SUEZ veut faire de l’innovation le principal levier de son développement dans le monde, notamment en Afrique où le groupe est très actif dans la gestion de l’eau et l’assainissement, ainsi que les déchets. Pour Jérôme Bailly, son Directeur de l’Innovation, les innovations permettent d’améliorer l’efficacité des infrastructures d’eau potable et d’assainissement et du traitement des déchets.
Jean Marie Takouleu : SUEZ augmente son budget recherche et développement (R&D) de +40 millions d’euros jusqu’en 2027. Très concrètement, comment se déploiera ce financement ?
Jérôme Bailly : Les investissements seront réalisés essentiellement dans le domaine des déchets et de la décarbonation. Parce que dans le domaine de l’eau, nous avons un historique de R&D très fort, avec beaucoup de savoir-faire, de solutions innovantes propriétaires et de brevets.
Donc concernant l’eau, nous allons maintenir nos efforts et re-focaliser encore plus fortement sur les sujets prioritaires.

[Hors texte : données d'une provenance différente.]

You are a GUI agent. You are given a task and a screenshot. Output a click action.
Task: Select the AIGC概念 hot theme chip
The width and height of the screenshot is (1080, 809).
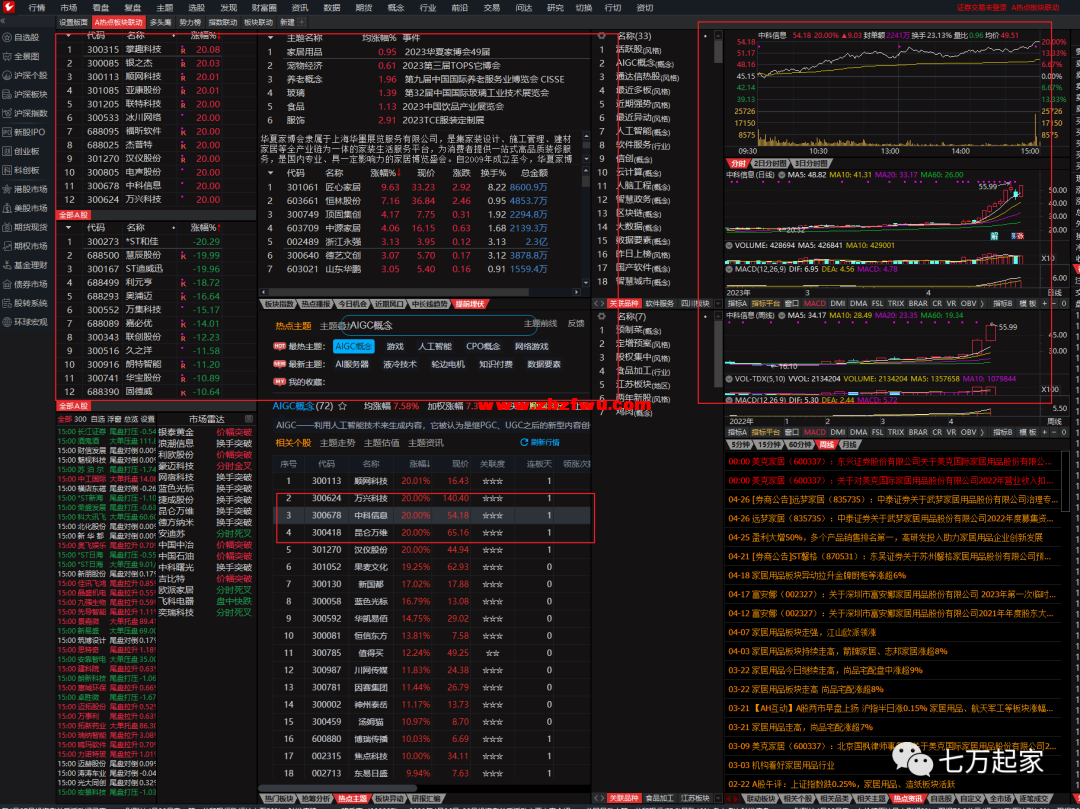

En particulier les sujets de ressource en eau, qu’il s’agisse de la prévision, réduction des usages, lutte contre les fuites… Nous savons tous comment ce petit degré climatique de plus a complètement déstabilisé le cycle de l’eau, avec la recrudescence des sécheresses. Cela ne va malheureusement pas s’arrêter et donc nous anticipons. Nous n’oublions pas les infrastructures, notamment les réseaux. Contrairement à ce qu’on pense, le réseau coûte souvent plus cher que l’usine d’eau potable à construire ou à maintenir. Nous investirons davantage dans des technologies de détection de fuite et d’inspection, par robot et par drone sur les réseaux d’eau.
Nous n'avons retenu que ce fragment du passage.